Aim of the task:
What is needed is an exact transcription of every entry below.
###
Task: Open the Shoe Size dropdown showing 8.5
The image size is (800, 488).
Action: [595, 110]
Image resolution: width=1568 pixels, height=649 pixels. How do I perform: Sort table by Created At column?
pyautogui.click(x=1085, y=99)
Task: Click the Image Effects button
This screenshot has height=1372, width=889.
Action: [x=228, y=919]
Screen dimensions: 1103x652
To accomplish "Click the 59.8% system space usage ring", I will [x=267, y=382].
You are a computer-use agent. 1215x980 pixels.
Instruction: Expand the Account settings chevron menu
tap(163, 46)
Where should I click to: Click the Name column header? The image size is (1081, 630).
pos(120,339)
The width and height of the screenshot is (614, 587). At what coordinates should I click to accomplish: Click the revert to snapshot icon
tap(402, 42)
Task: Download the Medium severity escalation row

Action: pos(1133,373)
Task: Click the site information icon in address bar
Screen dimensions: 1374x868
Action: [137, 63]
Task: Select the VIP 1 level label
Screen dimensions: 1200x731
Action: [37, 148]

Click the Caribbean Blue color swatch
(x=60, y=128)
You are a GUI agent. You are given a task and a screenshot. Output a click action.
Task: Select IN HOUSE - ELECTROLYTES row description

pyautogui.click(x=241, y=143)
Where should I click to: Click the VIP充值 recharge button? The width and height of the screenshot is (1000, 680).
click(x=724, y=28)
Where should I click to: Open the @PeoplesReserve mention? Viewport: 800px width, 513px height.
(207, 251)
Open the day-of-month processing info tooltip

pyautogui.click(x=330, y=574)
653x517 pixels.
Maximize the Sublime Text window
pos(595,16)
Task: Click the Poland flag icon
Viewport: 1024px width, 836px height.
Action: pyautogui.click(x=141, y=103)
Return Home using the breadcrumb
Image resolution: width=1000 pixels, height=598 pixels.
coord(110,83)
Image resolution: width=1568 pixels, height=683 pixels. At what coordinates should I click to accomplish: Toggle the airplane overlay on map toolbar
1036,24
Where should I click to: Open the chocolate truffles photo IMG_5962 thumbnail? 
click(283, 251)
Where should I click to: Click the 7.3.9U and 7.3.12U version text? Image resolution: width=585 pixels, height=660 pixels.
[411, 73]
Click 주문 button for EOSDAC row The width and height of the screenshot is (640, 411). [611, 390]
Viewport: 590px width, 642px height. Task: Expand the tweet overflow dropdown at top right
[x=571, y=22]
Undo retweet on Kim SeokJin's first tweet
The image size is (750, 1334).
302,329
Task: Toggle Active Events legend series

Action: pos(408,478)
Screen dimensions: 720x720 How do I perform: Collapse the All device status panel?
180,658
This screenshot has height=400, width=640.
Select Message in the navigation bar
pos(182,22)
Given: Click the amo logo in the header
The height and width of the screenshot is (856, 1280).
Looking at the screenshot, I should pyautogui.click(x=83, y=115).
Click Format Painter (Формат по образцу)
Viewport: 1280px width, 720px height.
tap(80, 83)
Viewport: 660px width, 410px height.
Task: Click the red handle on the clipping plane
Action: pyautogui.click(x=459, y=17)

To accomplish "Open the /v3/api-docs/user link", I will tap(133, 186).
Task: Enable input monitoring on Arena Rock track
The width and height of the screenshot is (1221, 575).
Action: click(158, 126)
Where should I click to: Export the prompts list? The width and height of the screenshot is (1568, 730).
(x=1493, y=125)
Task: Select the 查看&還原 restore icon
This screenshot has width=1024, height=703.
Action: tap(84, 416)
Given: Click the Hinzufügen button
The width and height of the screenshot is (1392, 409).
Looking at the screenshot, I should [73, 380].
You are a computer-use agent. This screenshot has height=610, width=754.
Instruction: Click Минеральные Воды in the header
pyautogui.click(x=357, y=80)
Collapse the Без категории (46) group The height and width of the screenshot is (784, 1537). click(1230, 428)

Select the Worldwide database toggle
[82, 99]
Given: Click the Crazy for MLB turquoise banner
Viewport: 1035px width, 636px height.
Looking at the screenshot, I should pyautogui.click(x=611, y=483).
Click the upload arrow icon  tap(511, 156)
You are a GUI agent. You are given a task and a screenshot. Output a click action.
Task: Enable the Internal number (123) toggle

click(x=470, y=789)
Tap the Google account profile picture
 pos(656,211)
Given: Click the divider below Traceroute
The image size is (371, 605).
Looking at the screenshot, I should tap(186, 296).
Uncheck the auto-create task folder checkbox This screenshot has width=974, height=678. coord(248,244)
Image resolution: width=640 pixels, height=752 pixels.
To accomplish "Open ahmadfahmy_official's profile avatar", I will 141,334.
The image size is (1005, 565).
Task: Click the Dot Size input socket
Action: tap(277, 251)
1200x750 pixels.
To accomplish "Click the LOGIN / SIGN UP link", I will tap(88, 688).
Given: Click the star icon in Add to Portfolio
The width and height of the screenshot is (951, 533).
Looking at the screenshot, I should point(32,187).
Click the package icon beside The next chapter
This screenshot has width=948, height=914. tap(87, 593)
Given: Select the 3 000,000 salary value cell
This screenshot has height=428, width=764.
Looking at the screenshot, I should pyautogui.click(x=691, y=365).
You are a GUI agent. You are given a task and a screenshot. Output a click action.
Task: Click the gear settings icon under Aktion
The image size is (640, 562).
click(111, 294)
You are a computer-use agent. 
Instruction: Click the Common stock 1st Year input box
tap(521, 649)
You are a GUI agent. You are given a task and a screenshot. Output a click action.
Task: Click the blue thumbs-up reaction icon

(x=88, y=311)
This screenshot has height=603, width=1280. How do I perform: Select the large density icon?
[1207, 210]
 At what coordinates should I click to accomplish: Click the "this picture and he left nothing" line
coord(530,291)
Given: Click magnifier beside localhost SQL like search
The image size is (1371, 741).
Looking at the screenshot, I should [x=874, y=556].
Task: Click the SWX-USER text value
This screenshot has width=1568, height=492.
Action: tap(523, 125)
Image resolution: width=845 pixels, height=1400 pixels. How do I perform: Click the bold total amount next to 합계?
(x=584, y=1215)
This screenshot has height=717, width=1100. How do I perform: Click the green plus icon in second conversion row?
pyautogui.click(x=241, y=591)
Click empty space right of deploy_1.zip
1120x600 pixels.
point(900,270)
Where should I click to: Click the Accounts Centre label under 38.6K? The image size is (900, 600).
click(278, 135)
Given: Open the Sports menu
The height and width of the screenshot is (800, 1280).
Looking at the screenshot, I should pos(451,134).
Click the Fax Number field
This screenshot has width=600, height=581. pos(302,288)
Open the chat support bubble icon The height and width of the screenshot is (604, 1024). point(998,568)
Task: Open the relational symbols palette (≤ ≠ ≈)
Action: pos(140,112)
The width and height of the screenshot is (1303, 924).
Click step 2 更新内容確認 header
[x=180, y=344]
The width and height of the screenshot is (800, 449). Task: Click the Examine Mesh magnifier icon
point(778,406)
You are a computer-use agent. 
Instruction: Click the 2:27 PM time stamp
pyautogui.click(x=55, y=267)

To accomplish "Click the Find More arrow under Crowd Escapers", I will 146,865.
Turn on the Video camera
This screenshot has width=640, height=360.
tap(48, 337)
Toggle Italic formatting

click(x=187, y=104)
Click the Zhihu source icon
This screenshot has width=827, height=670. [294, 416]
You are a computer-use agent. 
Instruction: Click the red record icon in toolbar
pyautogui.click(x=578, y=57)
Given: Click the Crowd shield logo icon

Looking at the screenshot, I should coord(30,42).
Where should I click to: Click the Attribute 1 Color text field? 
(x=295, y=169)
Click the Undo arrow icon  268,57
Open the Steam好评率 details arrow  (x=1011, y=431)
###
Written solution:
Task: Open the Shoe Size dropdown showing 8.5
The image size is (800, 488).
Action: [595, 110]
Image resolution: width=1568 pixels, height=649 pixels. How do I perform: Sort table by Created At column?
pyautogui.click(x=1085, y=99)
Task: Click the Image Effects button
This screenshot has height=1372, width=889.
Action: [x=228, y=919]
Screen dimensions: 1103x652
To accomplish "Click the 59.8% system space usage ring", I will [x=267, y=382].
You are a computer-use agent. 1215x980 pixels.
Instruction: Expand the Account settings chevron menu
tap(163, 46)
Where should I click to: Click the Name column header? The image size is (1081, 630).
pos(120,339)
The width and height of the screenshot is (614, 587). At what coordinates should I click to accomplish: Click the revert to snapshot icon
tap(402, 42)
Task: Download the Medium severity escalation row

Action: pos(1133,373)
Task: Click the site information icon in address bar
Screen dimensions: 1374x868
Action: [137, 63]
Task: Select the VIP 1 level label
Screen dimensions: 1200x731
Action: [37, 148]

Click the Caribbean Blue color swatch
(x=60, y=128)
You are a GUI agent. You are given a task and a screenshot. Output a click action.
Task: Select IN HOUSE - ELECTROLYTES row description

pyautogui.click(x=241, y=143)
Where should I click to: Click the VIP充值 recharge button? The width and height of the screenshot is (1000, 680).
click(x=724, y=28)
Where should I click to: Open the @PeoplesReserve mention? Viewport: 800px width, 513px height.
(207, 251)
Open the day-of-month processing info tooltip

pyautogui.click(x=330, y=574)
653x517 pixels.
Maximize the Sublime Text window
pos(595,16)
Task: Click the Poland flag icon
Viewport: 1024px width, 836px height.
Action: pyautogui.click(x=141, y=103)
Return Home using the breadcrumb
Image resolution: width=1000 pixels, height=598 pixels.
coord(110,83)
Image resolution: width=1568 pixels, height=683 pixels. At what coordinates should I click to accomplish: Toggle the airplane overlay on map toolbar
1036,24
Where should I click to: Open the chocolate truffles photo IMG_5962 thumbnail? 
click(283, 251)
Where should I click to: Click the 7.3.9U and 7.3.12U version text? Image resolution: width=585 pixels, height=660 pixels.
[411, 73]
Click 주문 button for EOSDAC row The width and height of the screenshot is (640, 411). [611, 390]
Viewport: 590px width, 642px height. Task: Expand the tweet overflow dropdown at top right
[x=571, y=22]
Undo retweet on Kim SeokJin's first tweet
The image size is (750, 1334).
302,329
Task: Toggle Active Events legend series

Action: pos(408,478)
Screen dimensions: 720x720 How do I perform: Collapse the All device status panel?
180,658
This screenshot has height=400, width=640.
Select Message in the navigation bar
pos(182,22)
Given: Click the amo logo in the header
The height and width of the screenshot is (856, 1280).
Looking at the screenshot, I should pyautogui.click(x=83, y=115).
Click Format Painter (Формат по образцу)
Viewport: 1280px width, 720px height.
tap(80, 83)
Viewport: 660px width, 410px height.
Task: Click the red handle on the clipping plane
Action: pyautogui.click(x=459, y=17)

To accomplish "Open the /v3/api-docs/user link", I will tap(133, 186).
Task: Enable input monitoring on Arena Rock track
The width and height of the screenshot is (1221, 575).
Action: click(158, 126)
Where should I click to: Export the prompts list? The width and height of the screenshot is (1568, 730).
(x=1493, y=125)
Task: Select the 查看&還原 restore icon
This screenshot has width=1024, height=703.
Action: tap(84, 416)
Given: Click the Hinzufügen button
The width and height of the screenshot is (1392, 409).
Looking at the screenshot, I should [73, 380].
You are a computer-use agent. This screenshot has height=610, width=754.
Instruction: Click Минеральные Воды in the header
pyautogui.click(x=357, y=80)
Collapse the Без категории (46) group The height and width of the screenshot is (784, 1537). click(1230, 428)

Select the Worldwide database toggle
[82, 99]
Given: Click the Crazy for MLB turquoise banner
Viewport: 1035px width, 636px height.
Looking at the screenshot, I should pyautogui.click(x=611, y=483).
Click the upload arrow icon  tap(511, 156)
You are a GUI agent. You are given a task and a screenshot. Output a click action.
Task: Enable the Internal number (123) toggle

click(x=470, y=789)
Tap the Google account profile picture
 pos(656,211)
Given: Click the divider below Traceroute
The image size is (371, 605).
Looking at the screenshot, I should tap(186, 296).
Uncheck the auto-create task folder checkbox This screenshot has width=974, height=678. coord(248,244)
Image resolution: width=640 pixels, height=752 pixels.
To accomplish "Open ahmadfahmy_official's profile avatar", I will 141,334.
The image size is (1005, 565).
Task: Click the Dot Size input socket
Action: tap(277, 251)
1200x750 pixels.
To accomplish "Click the LOGIN / SIGN UP link", I will tap(88, 688).
Given: Click the star icon in Add to Portfolio
The width and height of the screenshot is (951, 533).
Looking at the screenshot, I should point(32,187).
Click the package icon beside The next chapter
This screenshot has width=948, height=914. tap(87, 593)
Given: Select the 3 000,000 salary value cell
This screenshot has height=428, width=764.
Looking at the screenshot, I should pyautogui.click(x=691, y=365).
You are a GUI agent. You are given a task and a screenshot. Output a click action.
Task: Click the gear settings icon under Aktion
The image size is (640, 562).
click(111, 294)
You are a computer-use agent. 
Instruction: Click the Common stock 1st Year input box
tap(521, 649)
You are a GUI agent. You are given a task and a screenshot. Output a click action.
Task: Click the blue thumbs-up reaction icon

(x=88, y=311)
This screenshot has height=603, width=1280. How do I perform: Select the large density icon?
[1207, 210]
 At what coordinates should I click to accomplish: Click the "this picture and he left nothing" line
coord(530,291)
Given: Click magnifier beside localhost SQL like search
The image size is (1371, 741).
Looking at the screenshot, I should [x=874, y=556].
Task: Click the SWX-USER text value
This screenshot has width=1568, height=492.
Action: tap(523, 125)
Image resolution: width=845 pixels, height=1400 pixels. How do I perform: Click the bold total amount next to 합계?
(x=584, y=1215)
This screenshot has height=717, width=1100. How do I perform: Click the green plus icon in second conversion row?
pyautogui.click(x=241, y=591)
Click empty space right of deploy_1.zip
1120x600 pixels.
point(900,270)
Where should I click to: Click the Accounts Centre label under 38.6K? The image size is (900, 600).
click(278, 135)
Given: Open the Sports menu
The height and width of the screenshot is (800, 1280).
Looking at the screenshot, I should pos(451,134).
Click the Fax Number field
This screenshot has width=600, height=581. pos(302,288)
Open the chat support bubble icon The height and width of the screenshot is (604, 1024). point(998,568)
Task: Open the relational symbols palette (≤ ≠ ≈)
Action: pos(140,112)
The width and height of the screenshot is (1303, 924).
Click step 2 更新内容確認 header
[x=180, y=344]
The width and height of the screenshot is (800, 449). Task: Click the Examine Mesh magnifier icon
point(778,406)
You are a computer-use agent. 
Instruction: Click the 2:27 PM time stamp
pyautogui.click(x=55, y=267)

To accomplish "Click the Find More arrow under Crowd Escapers", I will 146,865.
Turn on the Video camera
This screenshot has width=640, height=360.
tap(48, 337)
Toggle Italic formatting

click(x=187, y=104)
Click the Zhihu source icon
This screenshot has width=827, height=670. [294, 416]
You are a computer-use agent. 
Instruction: Click the red record icon in toolbar
pyautogui.click(x=578, y=57)
Given: Click the Crowd shield logo icon

Looking at the screenshot, I should coord(30,42).
Where should I click to: Click the Attribute 1 Color text field? 
(x=295, y=169)
Click the Undo arrow icon  268,57
Open the Steam好评率 details arrow  (x=1011, y=431)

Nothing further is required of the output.